What needs to be done
Collect each line of the items below that contains the word "Task", treating uppercase and lowercase letters as distinct.

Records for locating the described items
----------
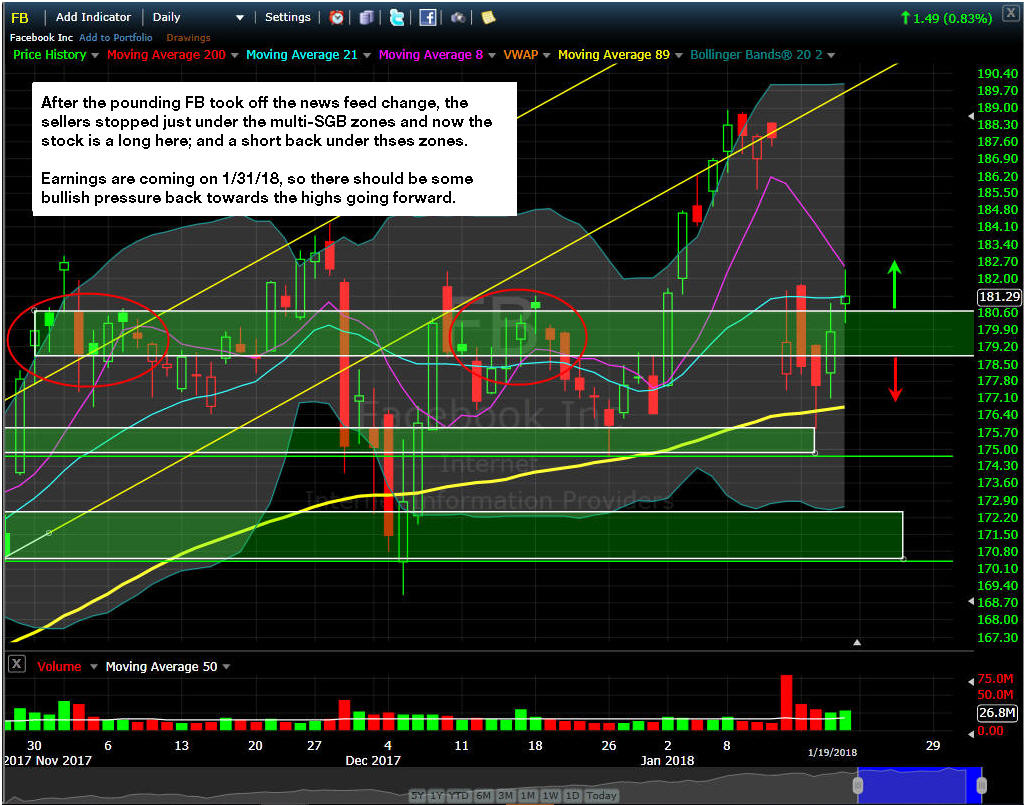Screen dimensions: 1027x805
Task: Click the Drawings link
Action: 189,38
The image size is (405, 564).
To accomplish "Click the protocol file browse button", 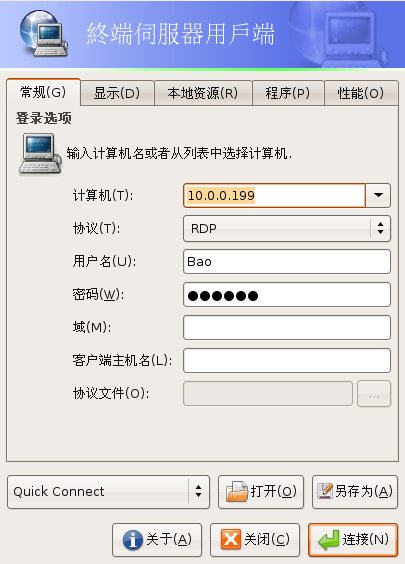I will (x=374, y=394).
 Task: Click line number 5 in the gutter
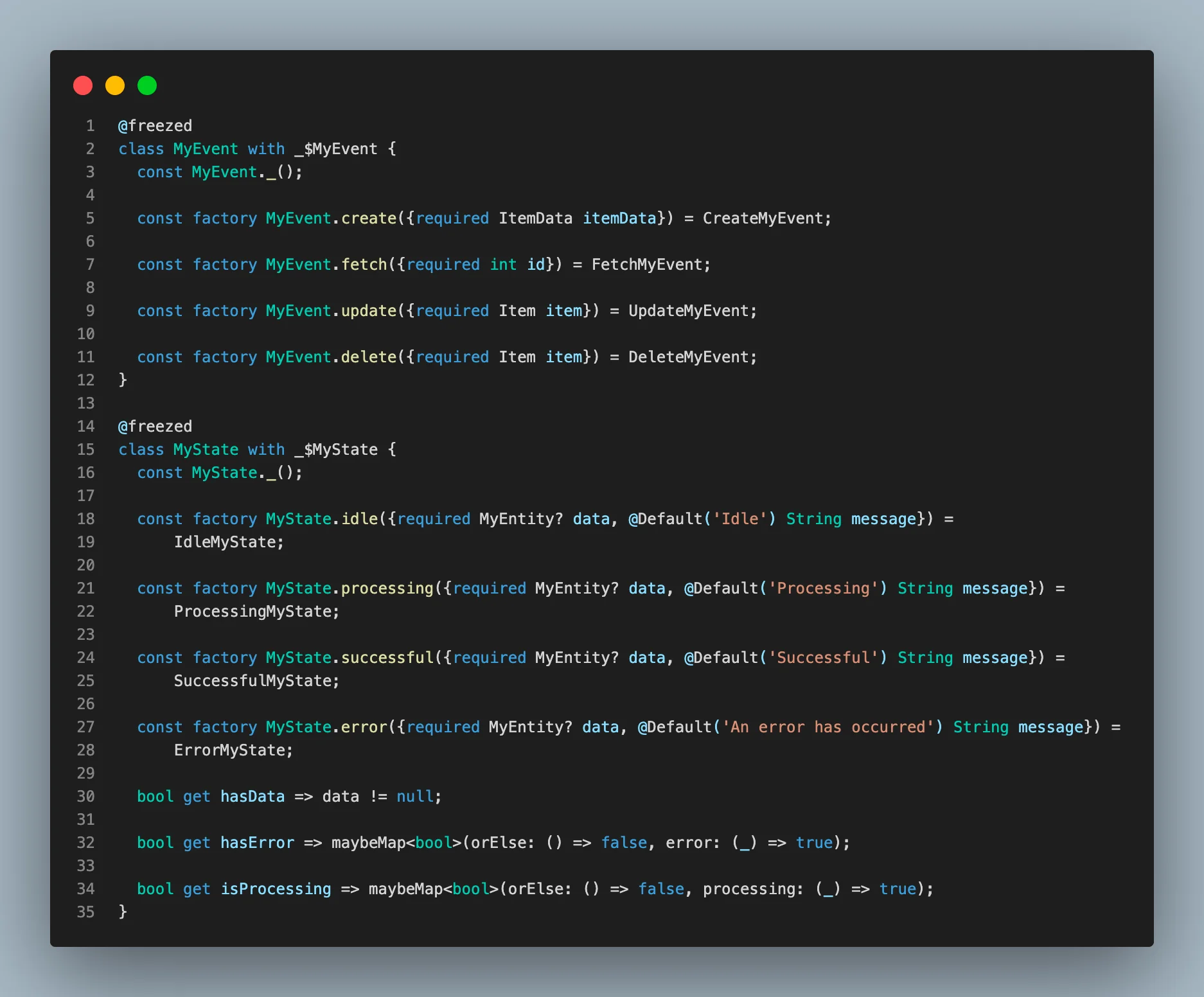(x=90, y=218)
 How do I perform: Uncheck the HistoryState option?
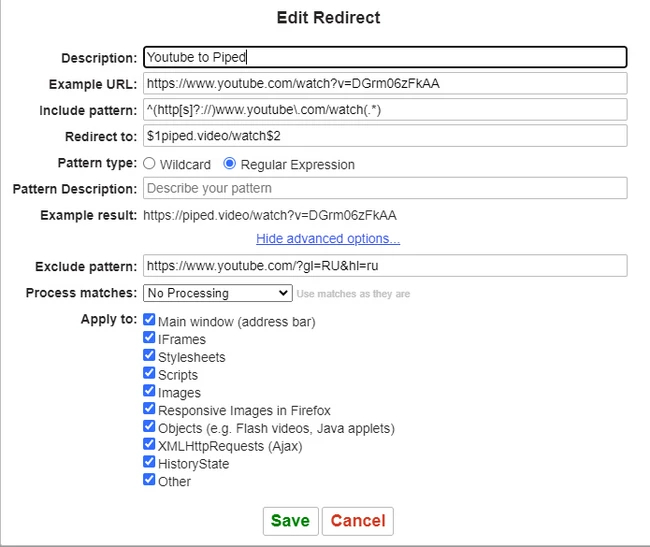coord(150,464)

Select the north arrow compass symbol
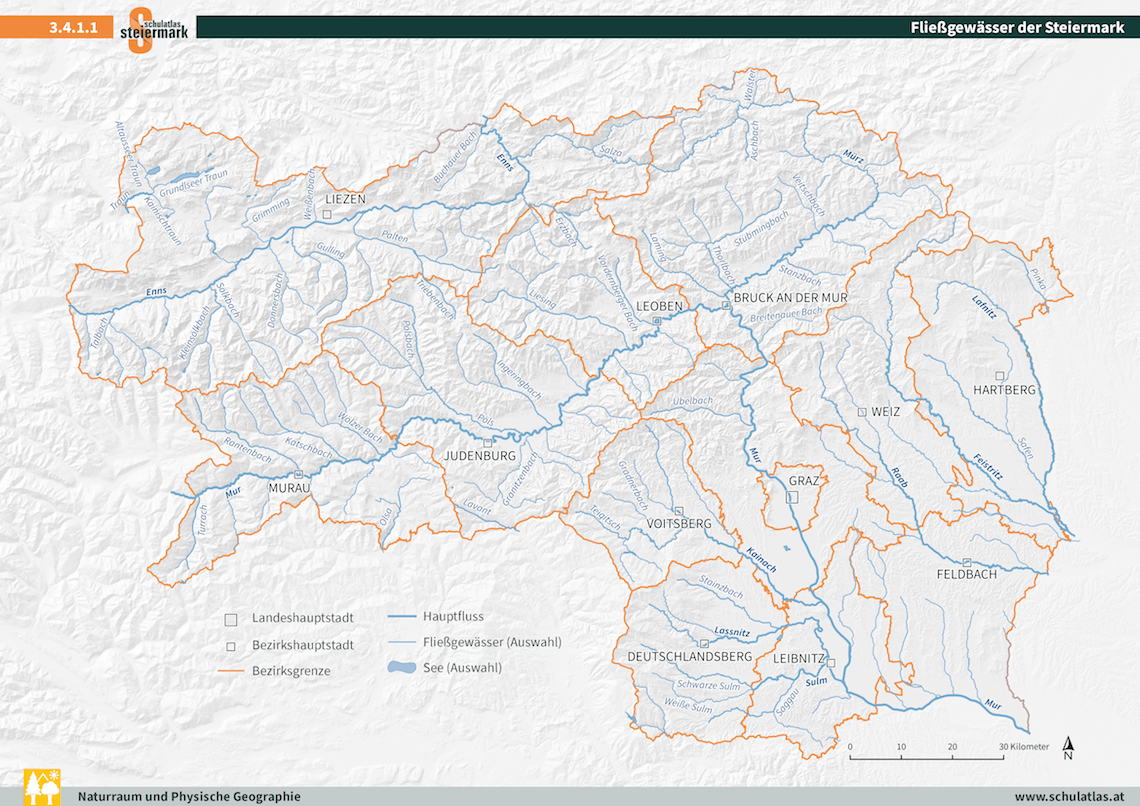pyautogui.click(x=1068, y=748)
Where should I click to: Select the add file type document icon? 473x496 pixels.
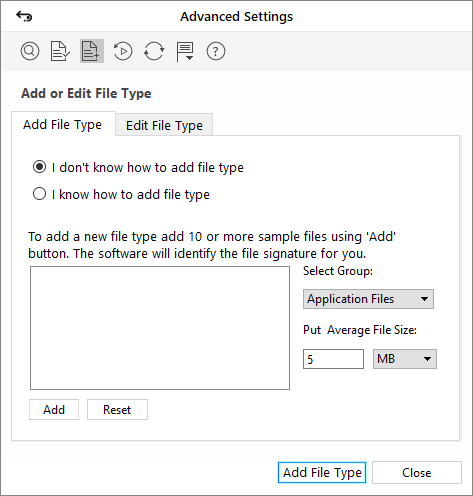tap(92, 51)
----------
Solution to the exercise
Task: Click the Drawings link
 Task: Click line number 5 in the gutter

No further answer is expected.